§ **YOUR GOAL**
When you reach the line with "Open Ribbon Display" in the data below, begin printing lines exactly, and stop once the line with "Open Calendars in the sidebar" has been printed.

[Dataset excerpts]
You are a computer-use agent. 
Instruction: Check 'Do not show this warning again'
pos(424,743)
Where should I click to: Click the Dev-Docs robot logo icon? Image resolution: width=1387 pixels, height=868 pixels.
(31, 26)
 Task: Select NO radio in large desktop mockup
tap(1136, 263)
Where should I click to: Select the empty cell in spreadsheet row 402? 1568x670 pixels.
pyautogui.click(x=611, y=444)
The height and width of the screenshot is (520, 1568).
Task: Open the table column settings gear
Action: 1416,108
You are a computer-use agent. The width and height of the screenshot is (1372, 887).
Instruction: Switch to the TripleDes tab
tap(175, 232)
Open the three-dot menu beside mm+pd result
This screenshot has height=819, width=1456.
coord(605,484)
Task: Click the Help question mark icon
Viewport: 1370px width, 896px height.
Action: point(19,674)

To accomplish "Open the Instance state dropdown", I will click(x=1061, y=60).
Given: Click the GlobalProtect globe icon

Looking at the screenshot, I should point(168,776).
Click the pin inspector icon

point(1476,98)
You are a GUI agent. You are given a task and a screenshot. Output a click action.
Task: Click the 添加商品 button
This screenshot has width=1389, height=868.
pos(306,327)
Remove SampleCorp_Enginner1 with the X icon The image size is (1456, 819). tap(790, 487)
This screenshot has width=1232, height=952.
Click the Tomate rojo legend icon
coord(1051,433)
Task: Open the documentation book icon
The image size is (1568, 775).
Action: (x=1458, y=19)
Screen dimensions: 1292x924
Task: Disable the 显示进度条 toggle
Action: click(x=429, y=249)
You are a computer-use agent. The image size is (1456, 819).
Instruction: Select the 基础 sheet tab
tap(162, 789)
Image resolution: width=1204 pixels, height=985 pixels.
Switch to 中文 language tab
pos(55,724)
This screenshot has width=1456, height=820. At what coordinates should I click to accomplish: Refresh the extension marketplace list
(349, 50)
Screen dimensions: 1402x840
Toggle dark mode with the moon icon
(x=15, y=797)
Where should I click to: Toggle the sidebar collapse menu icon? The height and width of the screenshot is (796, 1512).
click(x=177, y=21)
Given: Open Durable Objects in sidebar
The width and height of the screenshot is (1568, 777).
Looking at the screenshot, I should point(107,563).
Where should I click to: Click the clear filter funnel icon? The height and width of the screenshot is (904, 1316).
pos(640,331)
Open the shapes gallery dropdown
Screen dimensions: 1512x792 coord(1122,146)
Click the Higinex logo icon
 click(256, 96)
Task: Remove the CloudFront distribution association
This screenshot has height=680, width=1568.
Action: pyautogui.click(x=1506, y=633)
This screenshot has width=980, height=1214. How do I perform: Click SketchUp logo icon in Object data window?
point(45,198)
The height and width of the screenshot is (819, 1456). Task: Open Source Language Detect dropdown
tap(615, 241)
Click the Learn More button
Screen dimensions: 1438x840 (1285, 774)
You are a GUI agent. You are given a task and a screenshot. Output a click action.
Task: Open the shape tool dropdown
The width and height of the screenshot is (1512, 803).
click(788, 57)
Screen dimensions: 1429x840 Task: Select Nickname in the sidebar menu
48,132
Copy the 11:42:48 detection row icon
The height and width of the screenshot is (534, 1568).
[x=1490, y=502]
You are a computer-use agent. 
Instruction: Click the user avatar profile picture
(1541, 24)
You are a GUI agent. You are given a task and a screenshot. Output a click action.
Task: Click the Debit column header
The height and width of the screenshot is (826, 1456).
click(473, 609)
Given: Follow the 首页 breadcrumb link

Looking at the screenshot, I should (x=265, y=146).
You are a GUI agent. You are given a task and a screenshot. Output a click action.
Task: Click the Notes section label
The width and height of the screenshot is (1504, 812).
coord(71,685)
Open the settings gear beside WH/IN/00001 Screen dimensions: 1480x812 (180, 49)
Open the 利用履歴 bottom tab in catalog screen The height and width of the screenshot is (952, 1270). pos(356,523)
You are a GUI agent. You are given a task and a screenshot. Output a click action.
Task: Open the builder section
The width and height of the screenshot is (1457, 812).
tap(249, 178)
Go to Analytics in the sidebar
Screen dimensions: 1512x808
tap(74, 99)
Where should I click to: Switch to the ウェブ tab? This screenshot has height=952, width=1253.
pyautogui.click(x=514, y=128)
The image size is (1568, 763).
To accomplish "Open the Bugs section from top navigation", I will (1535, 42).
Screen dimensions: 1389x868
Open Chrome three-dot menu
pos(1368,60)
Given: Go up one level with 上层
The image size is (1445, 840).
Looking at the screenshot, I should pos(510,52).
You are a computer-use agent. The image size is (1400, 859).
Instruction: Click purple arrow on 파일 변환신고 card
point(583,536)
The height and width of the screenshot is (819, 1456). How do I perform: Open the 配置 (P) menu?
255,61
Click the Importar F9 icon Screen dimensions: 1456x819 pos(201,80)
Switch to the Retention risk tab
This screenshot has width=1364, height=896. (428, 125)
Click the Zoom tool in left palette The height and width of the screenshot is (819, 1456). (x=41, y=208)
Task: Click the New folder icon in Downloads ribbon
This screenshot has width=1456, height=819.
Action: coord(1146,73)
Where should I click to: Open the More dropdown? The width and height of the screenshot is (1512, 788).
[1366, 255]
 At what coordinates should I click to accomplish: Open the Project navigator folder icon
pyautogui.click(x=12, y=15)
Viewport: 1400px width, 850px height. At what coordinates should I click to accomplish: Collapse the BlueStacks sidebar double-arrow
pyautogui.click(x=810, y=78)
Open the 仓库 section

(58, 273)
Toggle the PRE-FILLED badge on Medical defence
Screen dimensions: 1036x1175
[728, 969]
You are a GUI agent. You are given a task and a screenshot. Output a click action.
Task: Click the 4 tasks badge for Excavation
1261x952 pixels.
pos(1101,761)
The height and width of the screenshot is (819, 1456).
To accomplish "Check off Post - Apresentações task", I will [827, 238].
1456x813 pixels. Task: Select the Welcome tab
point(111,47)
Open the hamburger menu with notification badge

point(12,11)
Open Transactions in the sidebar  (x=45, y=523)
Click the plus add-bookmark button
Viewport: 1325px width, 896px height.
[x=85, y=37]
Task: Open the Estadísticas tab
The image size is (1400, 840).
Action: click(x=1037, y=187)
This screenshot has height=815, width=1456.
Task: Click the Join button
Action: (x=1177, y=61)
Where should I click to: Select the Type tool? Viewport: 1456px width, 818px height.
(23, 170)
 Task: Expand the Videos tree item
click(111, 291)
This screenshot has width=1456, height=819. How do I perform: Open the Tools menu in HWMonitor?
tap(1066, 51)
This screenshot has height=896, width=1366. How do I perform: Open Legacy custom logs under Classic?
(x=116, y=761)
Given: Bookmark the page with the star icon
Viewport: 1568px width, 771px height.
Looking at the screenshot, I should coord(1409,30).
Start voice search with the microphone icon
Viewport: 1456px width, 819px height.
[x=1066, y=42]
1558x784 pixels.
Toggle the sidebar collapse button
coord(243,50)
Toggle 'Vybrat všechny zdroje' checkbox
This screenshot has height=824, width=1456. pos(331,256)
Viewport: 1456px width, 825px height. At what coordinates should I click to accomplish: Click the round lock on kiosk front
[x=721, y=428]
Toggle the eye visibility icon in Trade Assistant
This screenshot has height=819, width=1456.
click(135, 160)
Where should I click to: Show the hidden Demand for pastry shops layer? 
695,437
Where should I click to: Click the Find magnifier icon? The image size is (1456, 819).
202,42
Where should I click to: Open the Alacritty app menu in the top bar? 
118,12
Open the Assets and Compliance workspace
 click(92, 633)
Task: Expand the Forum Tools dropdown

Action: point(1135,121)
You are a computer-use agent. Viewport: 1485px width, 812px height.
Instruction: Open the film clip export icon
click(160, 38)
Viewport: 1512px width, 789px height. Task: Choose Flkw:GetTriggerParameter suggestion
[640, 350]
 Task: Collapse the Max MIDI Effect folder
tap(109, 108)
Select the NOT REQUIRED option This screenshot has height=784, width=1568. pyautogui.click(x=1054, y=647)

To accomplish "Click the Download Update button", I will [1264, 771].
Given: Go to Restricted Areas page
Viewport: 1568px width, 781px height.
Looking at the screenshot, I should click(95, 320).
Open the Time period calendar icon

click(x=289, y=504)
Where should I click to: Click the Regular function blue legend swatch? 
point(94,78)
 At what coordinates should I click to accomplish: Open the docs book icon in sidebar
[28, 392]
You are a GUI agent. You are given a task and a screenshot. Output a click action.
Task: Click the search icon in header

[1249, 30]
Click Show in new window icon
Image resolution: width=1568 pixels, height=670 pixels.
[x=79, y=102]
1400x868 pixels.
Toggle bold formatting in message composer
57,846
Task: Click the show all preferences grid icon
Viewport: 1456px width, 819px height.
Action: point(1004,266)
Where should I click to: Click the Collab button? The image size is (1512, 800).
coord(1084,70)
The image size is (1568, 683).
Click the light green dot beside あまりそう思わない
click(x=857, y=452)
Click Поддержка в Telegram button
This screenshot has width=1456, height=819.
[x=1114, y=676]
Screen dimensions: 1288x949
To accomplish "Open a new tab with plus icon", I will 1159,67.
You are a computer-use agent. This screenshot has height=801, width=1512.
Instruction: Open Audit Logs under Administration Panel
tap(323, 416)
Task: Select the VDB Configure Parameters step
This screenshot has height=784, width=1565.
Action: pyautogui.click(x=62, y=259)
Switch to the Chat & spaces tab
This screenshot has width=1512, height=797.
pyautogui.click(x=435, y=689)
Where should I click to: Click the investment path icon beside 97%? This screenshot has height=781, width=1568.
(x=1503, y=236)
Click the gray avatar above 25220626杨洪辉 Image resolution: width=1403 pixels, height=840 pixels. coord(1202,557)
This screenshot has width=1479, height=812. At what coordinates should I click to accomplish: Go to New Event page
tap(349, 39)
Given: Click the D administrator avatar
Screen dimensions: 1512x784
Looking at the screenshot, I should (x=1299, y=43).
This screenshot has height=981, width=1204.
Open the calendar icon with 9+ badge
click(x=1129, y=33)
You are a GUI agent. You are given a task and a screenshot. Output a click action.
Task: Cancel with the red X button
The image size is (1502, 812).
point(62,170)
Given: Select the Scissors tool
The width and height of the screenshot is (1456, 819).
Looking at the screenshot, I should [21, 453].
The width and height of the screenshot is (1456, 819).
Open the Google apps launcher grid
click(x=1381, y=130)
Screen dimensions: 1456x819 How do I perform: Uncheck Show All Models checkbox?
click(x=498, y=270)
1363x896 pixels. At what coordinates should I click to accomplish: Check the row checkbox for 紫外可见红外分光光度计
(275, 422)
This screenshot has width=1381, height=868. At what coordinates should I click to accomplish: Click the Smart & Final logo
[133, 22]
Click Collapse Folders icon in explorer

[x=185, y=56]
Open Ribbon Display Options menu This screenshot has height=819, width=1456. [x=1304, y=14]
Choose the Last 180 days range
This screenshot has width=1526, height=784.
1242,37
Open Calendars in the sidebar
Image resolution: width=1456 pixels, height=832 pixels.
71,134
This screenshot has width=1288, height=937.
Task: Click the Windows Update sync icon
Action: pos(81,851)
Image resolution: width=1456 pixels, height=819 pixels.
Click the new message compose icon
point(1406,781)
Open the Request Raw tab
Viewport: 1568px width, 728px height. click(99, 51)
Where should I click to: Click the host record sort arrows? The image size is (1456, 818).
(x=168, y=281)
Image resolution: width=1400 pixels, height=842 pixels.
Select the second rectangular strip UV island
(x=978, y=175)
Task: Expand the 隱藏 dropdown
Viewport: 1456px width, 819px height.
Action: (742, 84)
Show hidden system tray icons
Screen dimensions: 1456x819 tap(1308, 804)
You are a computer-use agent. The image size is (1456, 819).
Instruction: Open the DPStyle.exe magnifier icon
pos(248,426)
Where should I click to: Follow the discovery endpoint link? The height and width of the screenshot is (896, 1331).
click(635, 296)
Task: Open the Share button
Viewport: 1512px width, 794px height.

§ **REPLY TO THE EXERCISE**
Open Ribbon Display Options menu This screenshot has height=819, width=1456. [x=1304, y=14]
Choose the Last 180 days range
This screenshot has width=1526, height=784.
1242,37
Open Calendars in the sidebar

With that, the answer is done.